═══ RECORDS TO USE

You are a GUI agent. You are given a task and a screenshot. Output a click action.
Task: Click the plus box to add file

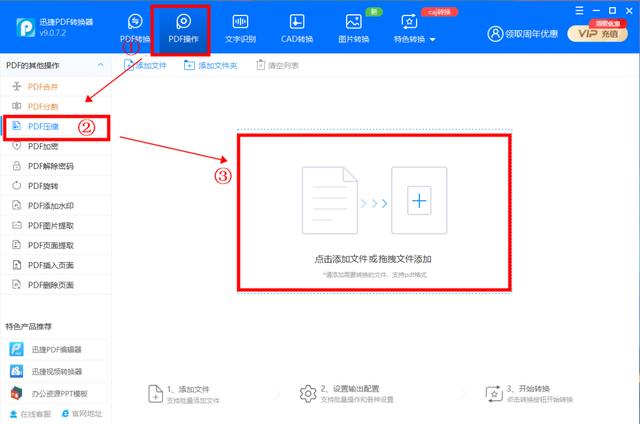[x=419, y=201]
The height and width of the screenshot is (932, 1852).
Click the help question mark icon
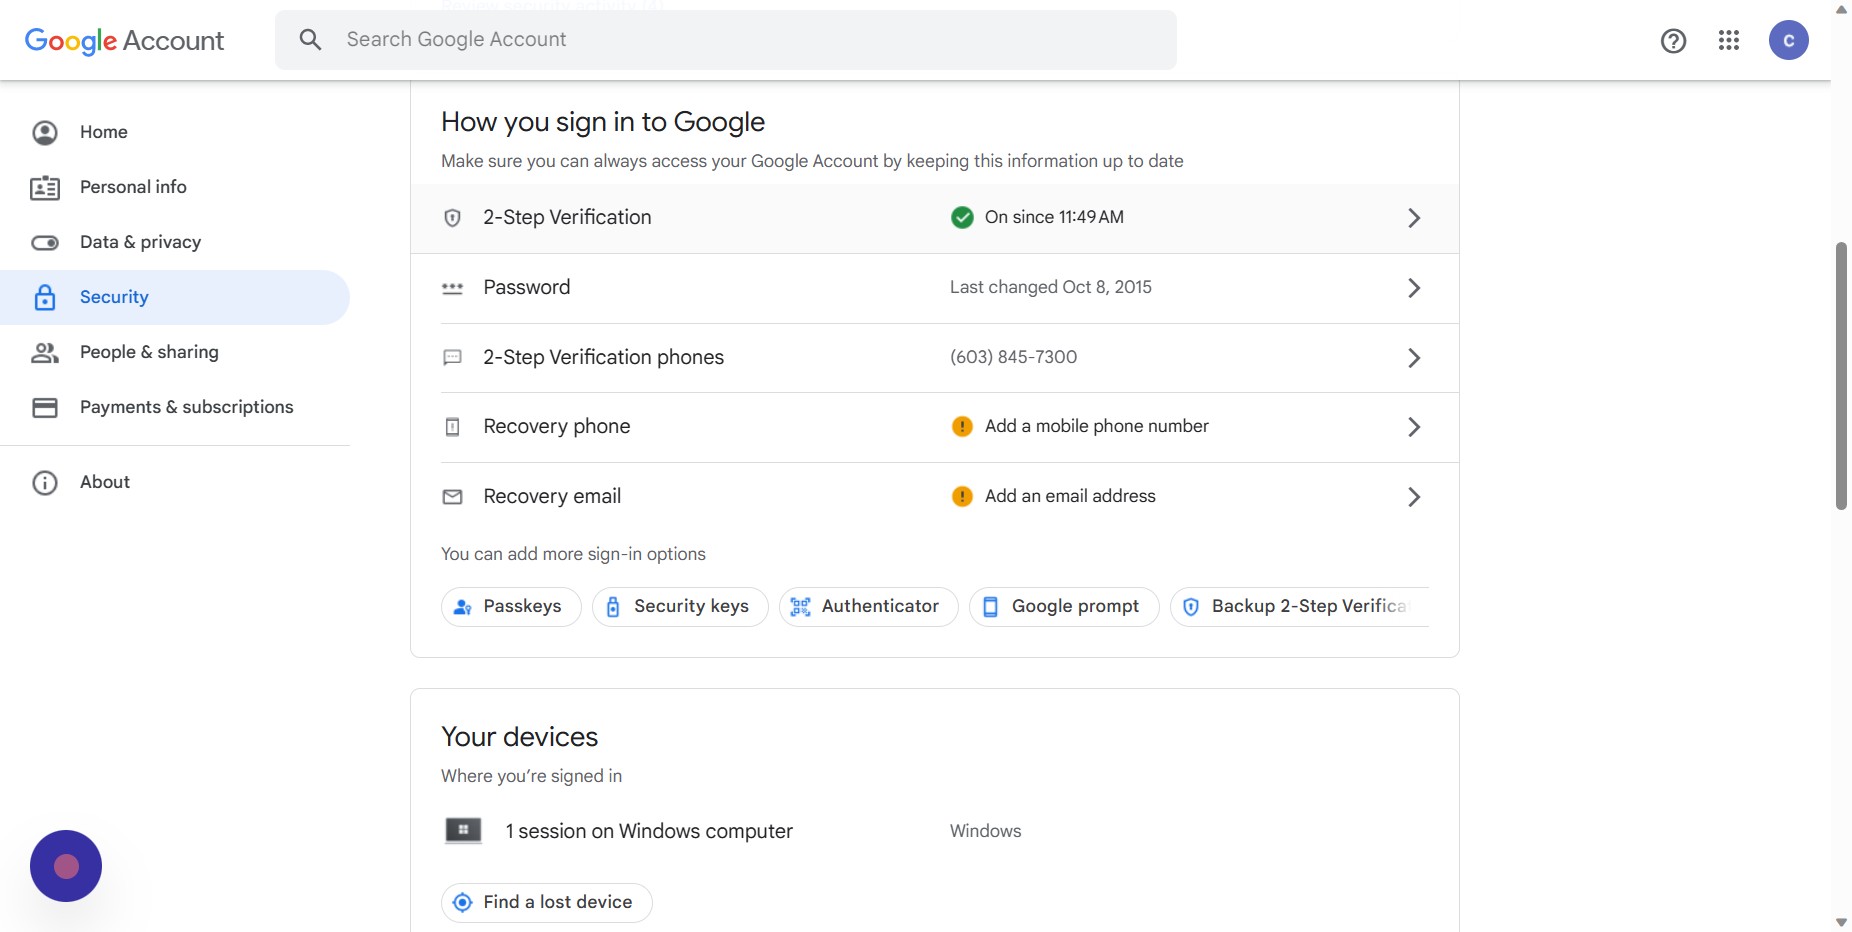1673,41
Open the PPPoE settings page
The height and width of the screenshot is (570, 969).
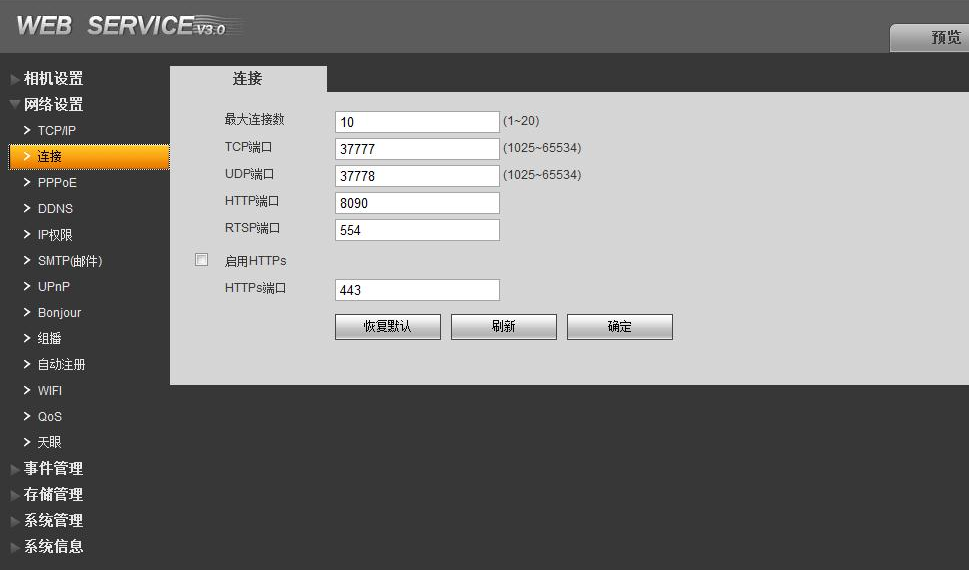point(57,183)
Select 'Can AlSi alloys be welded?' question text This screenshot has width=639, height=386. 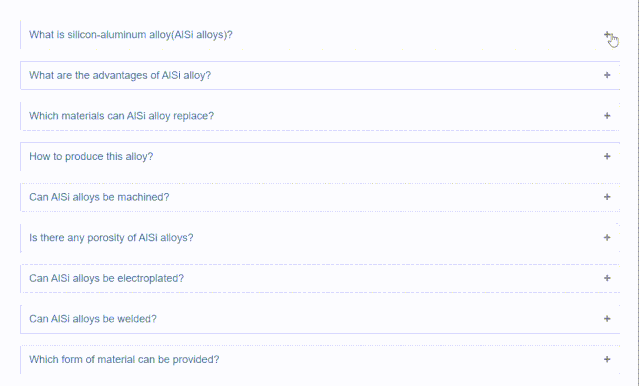93,319
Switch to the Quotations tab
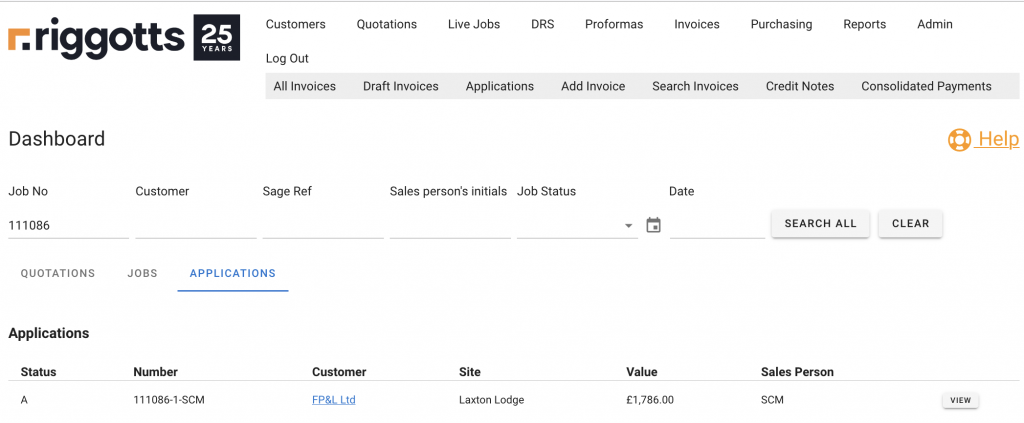Screen dimensions: 1024x423 point(58,273)
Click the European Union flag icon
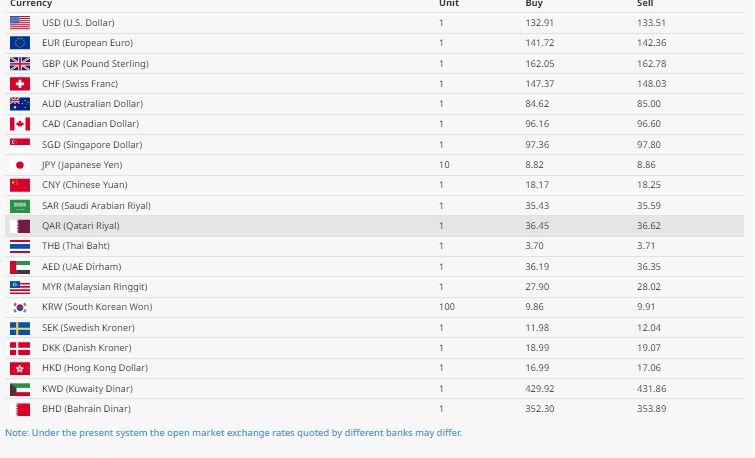 [x=20, y=43]
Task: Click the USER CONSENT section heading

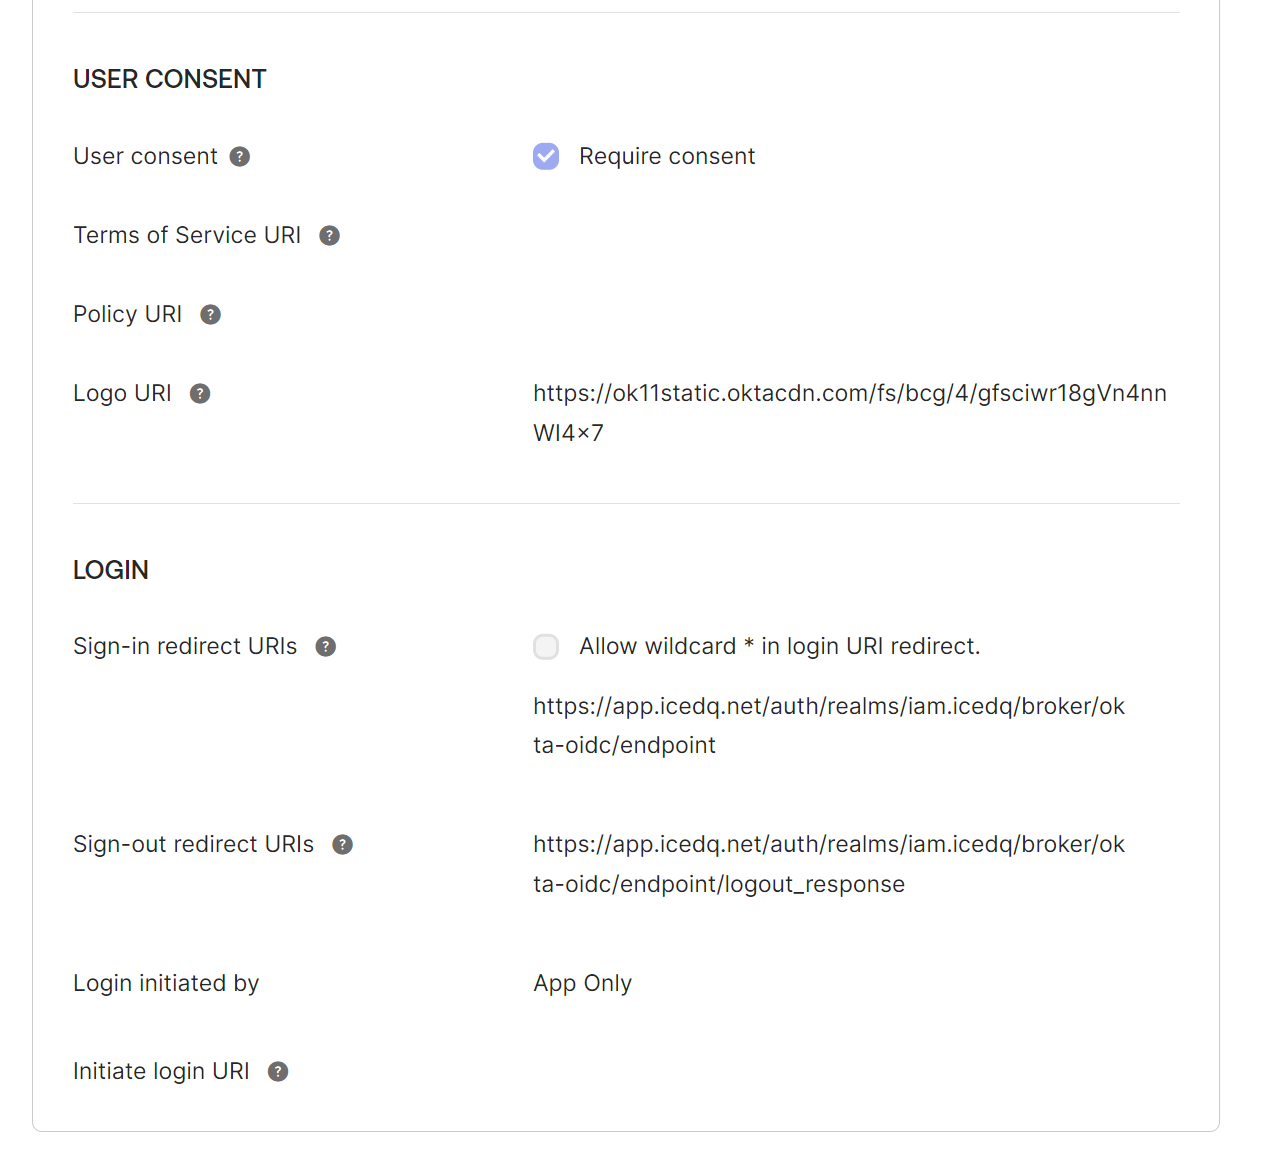Action: (x=170, y=79)
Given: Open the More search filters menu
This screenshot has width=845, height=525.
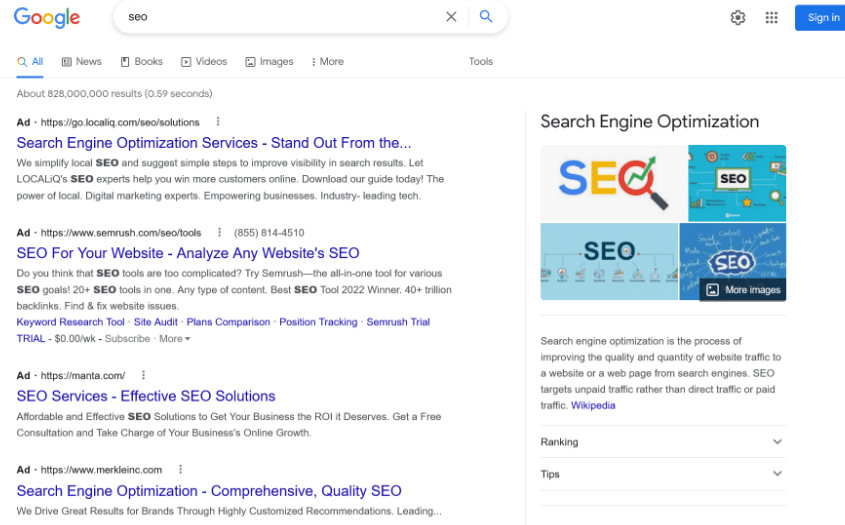Looking at the screenshot, I should pyautogui.click(x=327, y=62).
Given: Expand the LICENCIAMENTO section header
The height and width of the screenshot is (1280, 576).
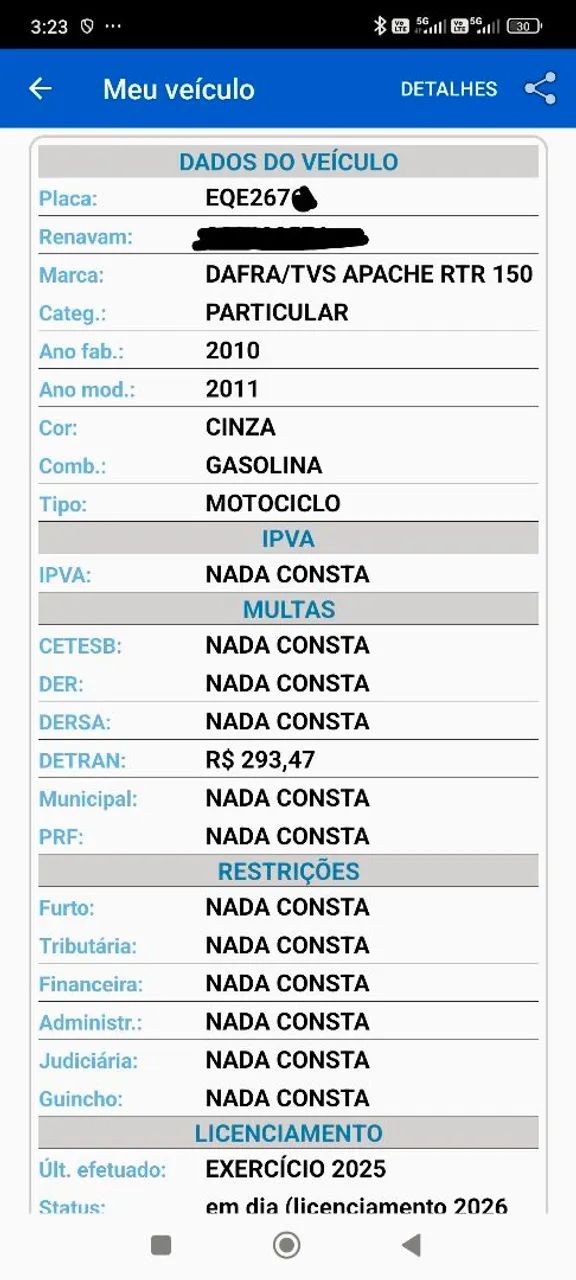Looking at the screenshot, I should pos(288,1133).
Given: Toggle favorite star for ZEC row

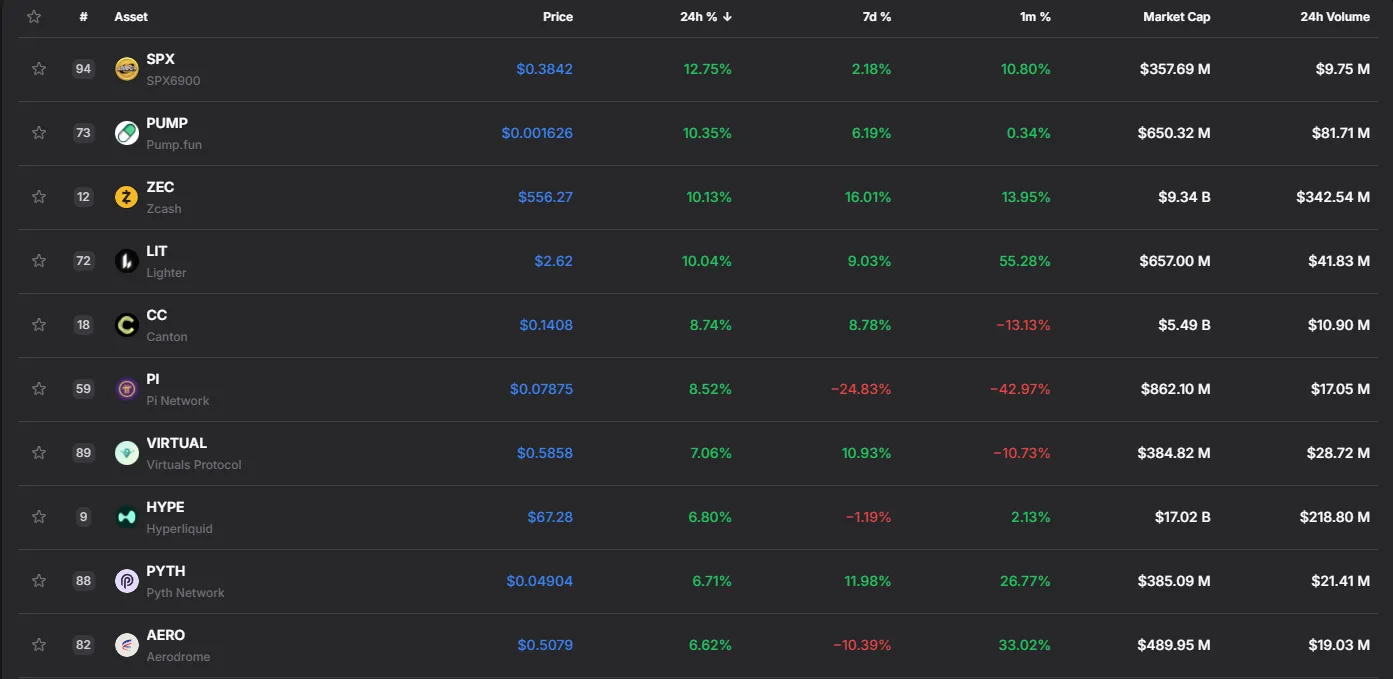Looking at the screenshot, I should tap(39, 197).
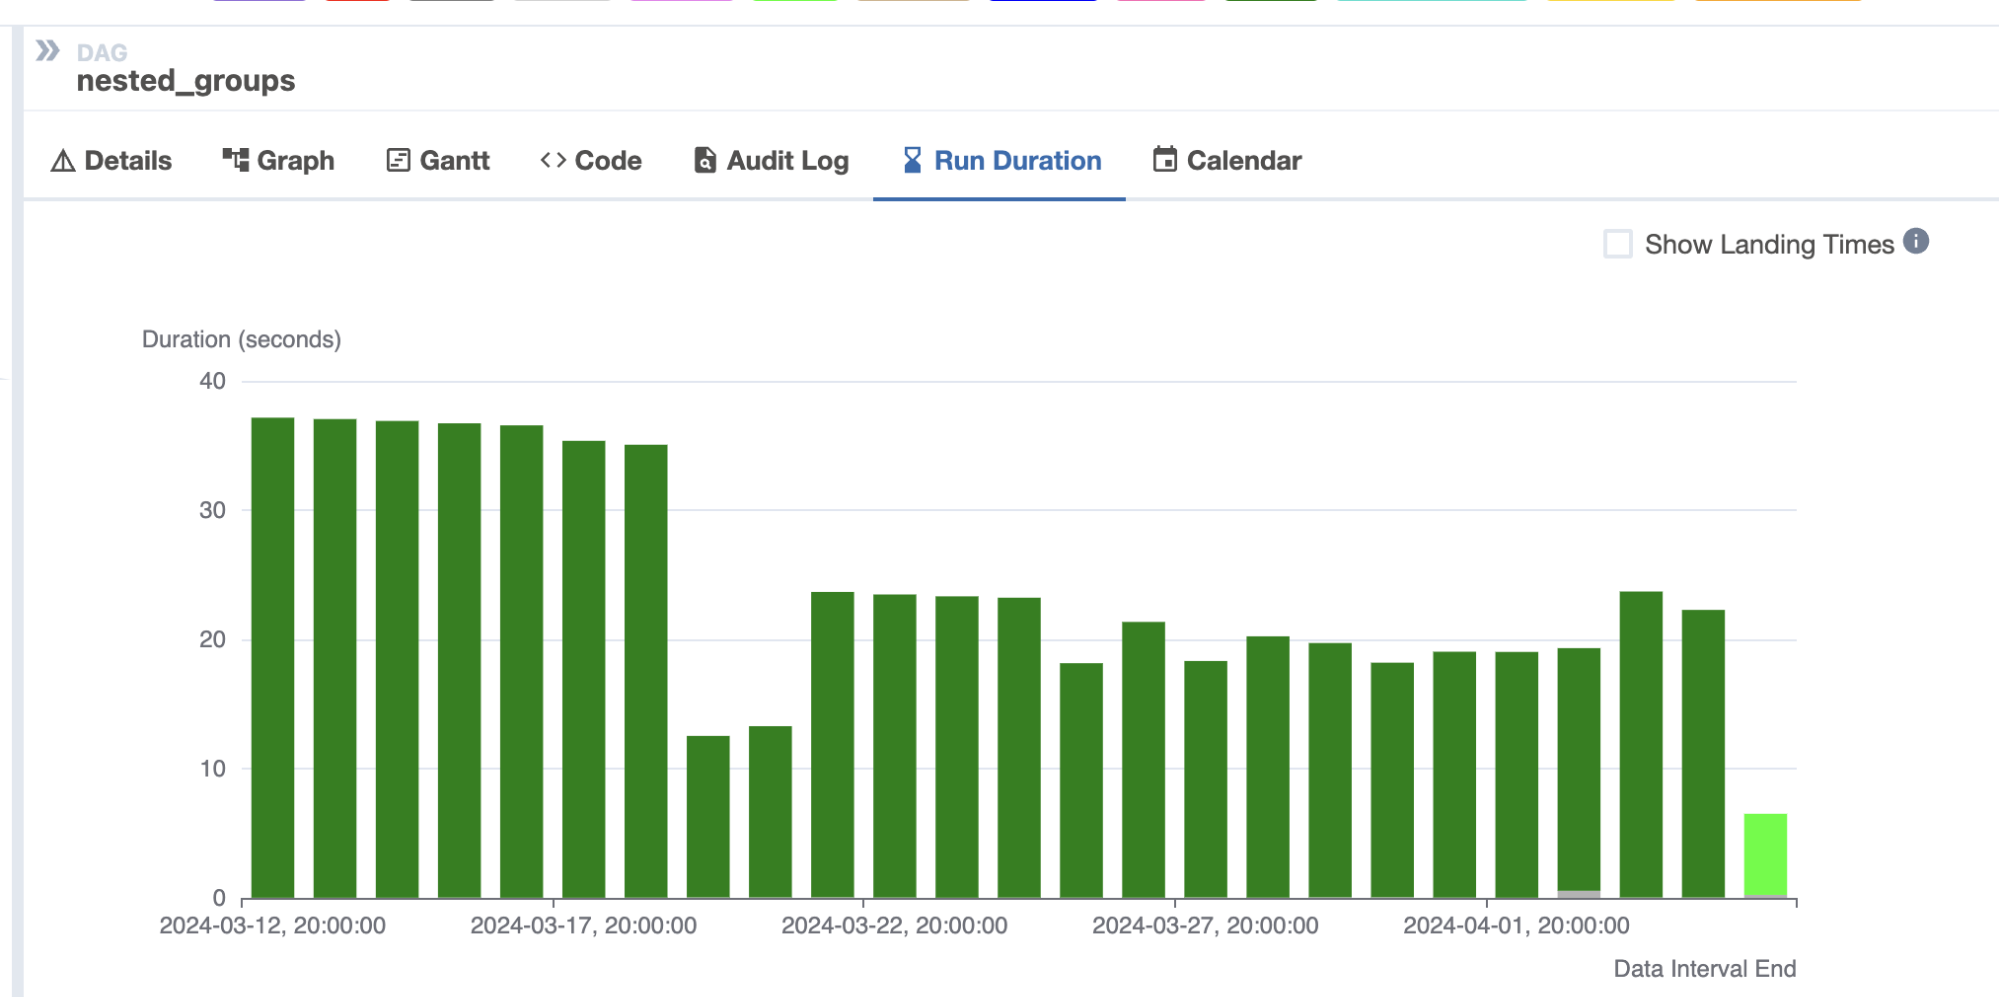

══════

TRY IT> In the entries above, locate every line with the word "Open" and copy it.

ANSWER FOR THIS EXERCISE>
Open the PPPoE settings page
Given: Open the More search filters menu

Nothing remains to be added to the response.